Dealing With Cancer
When the Person With Cancer Is You
Chances are you know someone who has had cancer, such as an older relative or someone in a friend’s family. But sometimes cancer affects teens and when the person affected is you, the word cancer takes on a new meaning — one that can feel personal and frightening.
If you’ve been diagnosed with cancer, you should know that although it’s unusual for people to have cancer during their teenage years, you’re certainly not alone. The good news is that most teens who get cancer survive and return to their everyday lives.
Read on to learn about how to cope if you or someone you know has cancer.
Learning About Cancer
The word cancer actually refers to many diseases, not one. What these diseases have in common is that the body’s cells (tiny units that make up all living things) behave abnormally. In someone who has cancer, cells grow and divide uncontrollably and eventually form tumors.
Many people with cancer (or who know people with cancer) find that learning more about it is a good way to understand and feel more in control of their situations. Knowing more about the disease also allows people to feel knowledgeable enough to ask relevant questions and take charge of their medical options.
Cancer has its own language, and doctors can sometimes forget that non-medical people may not understand its terms and phrases. If there’s anything you don’t understand, ask for explanations. Most doctors are happy to explain things in a way that makes sense to their patients. People with cancer usually have a specially trained medical team working with them to fight the disease. So if a doctor’s not around, an oncology nurse can probably answer any questions.
Another way to make sense of cancer is to read. You can find tons of information and resources in public libraries, bookstores, and on the Internet. Remember, though, that you may come across information (especially on the Internet) that is incorrect or outdated. If you find information in your research that is different from what your doctor is telling you, be sure to ask your doctor about it.

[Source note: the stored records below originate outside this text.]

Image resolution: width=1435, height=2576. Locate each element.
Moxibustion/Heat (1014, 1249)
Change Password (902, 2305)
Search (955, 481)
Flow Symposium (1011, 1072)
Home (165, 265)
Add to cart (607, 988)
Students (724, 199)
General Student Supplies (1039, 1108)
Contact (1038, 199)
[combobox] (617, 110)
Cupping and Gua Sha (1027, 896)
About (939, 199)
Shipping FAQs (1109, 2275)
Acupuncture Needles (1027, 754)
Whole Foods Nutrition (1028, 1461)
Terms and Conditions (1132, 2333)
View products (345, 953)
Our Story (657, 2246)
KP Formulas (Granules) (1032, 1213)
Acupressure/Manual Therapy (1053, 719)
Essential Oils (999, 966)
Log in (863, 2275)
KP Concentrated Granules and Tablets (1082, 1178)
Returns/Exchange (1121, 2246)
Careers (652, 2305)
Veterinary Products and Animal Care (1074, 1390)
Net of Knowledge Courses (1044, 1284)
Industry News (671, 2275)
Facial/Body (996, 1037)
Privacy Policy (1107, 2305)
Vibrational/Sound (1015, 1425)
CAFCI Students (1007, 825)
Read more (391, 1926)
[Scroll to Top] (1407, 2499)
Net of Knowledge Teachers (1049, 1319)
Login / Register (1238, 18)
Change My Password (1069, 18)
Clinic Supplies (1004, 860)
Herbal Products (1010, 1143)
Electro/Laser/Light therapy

People who are living with cancer and their families often find it helpful and comforting to share their experiences and learn what others have gone through. A variety of supportive environments are available for this — everything from Internet chat areas on cancer sites to local support groups where people meet face to face. Ask your doctor to recommend some cancer support resources. Although no two patients have the exact same cancer experiences, it can sometimes feel good to know you’re not alone.
Taking Care of Yourself Physically
Since you were a little kid, you’ve probably heard again and again that eating right and getting rest are two of the most important things you can do to stay healthy. For people who’ve been diagnosed with cancer, getting proper nutrition and plenty of sleep are good ways to stay as healthy as possible during treatment.

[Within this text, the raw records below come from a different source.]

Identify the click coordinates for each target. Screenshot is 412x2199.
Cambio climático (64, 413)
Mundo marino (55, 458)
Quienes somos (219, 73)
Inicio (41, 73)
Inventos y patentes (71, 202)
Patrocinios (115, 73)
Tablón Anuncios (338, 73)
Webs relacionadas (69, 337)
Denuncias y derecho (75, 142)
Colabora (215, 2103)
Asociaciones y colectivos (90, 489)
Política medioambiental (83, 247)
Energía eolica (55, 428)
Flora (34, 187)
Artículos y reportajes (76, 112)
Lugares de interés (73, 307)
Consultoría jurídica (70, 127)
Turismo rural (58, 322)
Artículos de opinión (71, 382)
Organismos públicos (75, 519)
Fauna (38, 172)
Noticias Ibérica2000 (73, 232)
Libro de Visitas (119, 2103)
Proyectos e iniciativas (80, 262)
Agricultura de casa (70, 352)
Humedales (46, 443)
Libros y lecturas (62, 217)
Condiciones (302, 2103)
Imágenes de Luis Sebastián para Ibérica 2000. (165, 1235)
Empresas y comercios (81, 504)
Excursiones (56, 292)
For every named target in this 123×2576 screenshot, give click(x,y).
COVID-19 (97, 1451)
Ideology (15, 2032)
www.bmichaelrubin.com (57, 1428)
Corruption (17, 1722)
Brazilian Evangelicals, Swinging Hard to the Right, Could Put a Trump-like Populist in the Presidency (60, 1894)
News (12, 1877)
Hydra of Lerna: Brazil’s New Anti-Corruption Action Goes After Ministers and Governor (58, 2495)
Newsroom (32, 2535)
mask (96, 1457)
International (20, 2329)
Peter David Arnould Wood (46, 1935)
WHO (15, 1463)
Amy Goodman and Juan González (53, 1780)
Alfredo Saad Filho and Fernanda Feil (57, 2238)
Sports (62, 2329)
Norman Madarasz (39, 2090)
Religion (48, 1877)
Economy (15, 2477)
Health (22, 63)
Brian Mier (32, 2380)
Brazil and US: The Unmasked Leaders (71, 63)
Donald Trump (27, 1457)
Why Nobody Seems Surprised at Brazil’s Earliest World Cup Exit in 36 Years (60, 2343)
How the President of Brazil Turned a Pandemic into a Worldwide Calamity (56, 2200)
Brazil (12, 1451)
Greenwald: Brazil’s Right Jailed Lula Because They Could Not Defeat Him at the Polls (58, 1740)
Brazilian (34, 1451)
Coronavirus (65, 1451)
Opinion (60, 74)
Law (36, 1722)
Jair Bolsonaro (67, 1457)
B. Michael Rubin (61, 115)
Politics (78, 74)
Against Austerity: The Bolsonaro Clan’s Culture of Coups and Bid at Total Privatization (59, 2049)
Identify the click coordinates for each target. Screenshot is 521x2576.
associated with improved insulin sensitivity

People who are having chemotherapy or radiation therapy may need help eating right because the side effects of these treatments can include loss of appetite and nausea. It may help to consult with a dietitian, a professional who can create a nutrition plan geared to your specific needs.
Exercise can also help a person stay healthy during recovery. If you’re being treated for cancer, a doctor can let you know whether you should exercise, how much, and whether physical therapy might help.
Once you are able to exercise, find out which types will help to increase your strength and stamina. Even gentle walking can go a long way to helping people with cancer feel better about themselves.
Taking Care of Yourself Emotionally
It’s natural for people who have learned they have cancer to feel many emotions. Anger, fear, sadness, and anxiety are common reactions to having a serious illness.
Feelings and worries can seem overwhelming if they get bottled up inside. It’s important to get help in sorting out your emotions. Some of the professionals you can talk to are social workers, clergy, and psychologists and psychiatrists. You can also share your feelings with trusted adults, such as relatives or members of a cancer support group.
It can really help to get to know other teens who have cancer. You can exchange information and ideas and learn how others your own age have managed to cope. There are also many medical organizations devoted to cancer support, and some have websites as well as toll-free telephone numbers to make it easy to contact them.
Above all, remember that although you may have cancer, you’re a person first and a patient second. Cancer is not your identity; it is simply an illness you are trying to overcome.
Helping Someone Who Has Cancer
If a friend or relative has cancer, the most important thing you can do is to be yourself! Many people who have cancer say that the people they love suddenly treat them differently or stay away completely.
It’s natural to feel frightened, anxious, or even angry when someone you know has cancer, but don’t let that keep you from being there for your friend or loved one. You may need help dealing with your strong emotions, and you can find it in many places. Hospitals often have counseling groups for families and friends of people with cancer, or you can talk to a trusted adult for support and reassurance. You can also visit websites related to cancer.
Another way you might help a person with cancer is to consider volunteering at a hospital or clinic that treats people with cancer. Volunteering is an excellent way to show your support.
A friend or family member with cancer might be on an emotional roller coaster. Being in the hospital or having to stay home a lot to rest can be isolating and make someone feel lonely. Most people with cancer like having their friends and family around, even if the visits are short and there isn’t much to say. If you’re not sure whether to visit, ask.
Even if your schedule is very busy, you can keep in touch in other ways, like using social media, sending cards, talking on the phone, texting, or using email. It will do a lot to lift the spirits of someone who is dealing with cancer.
Keep in mind that the person you care about is simply sick. Despite the cancer, he or she is still the same person you’ve always known and loved.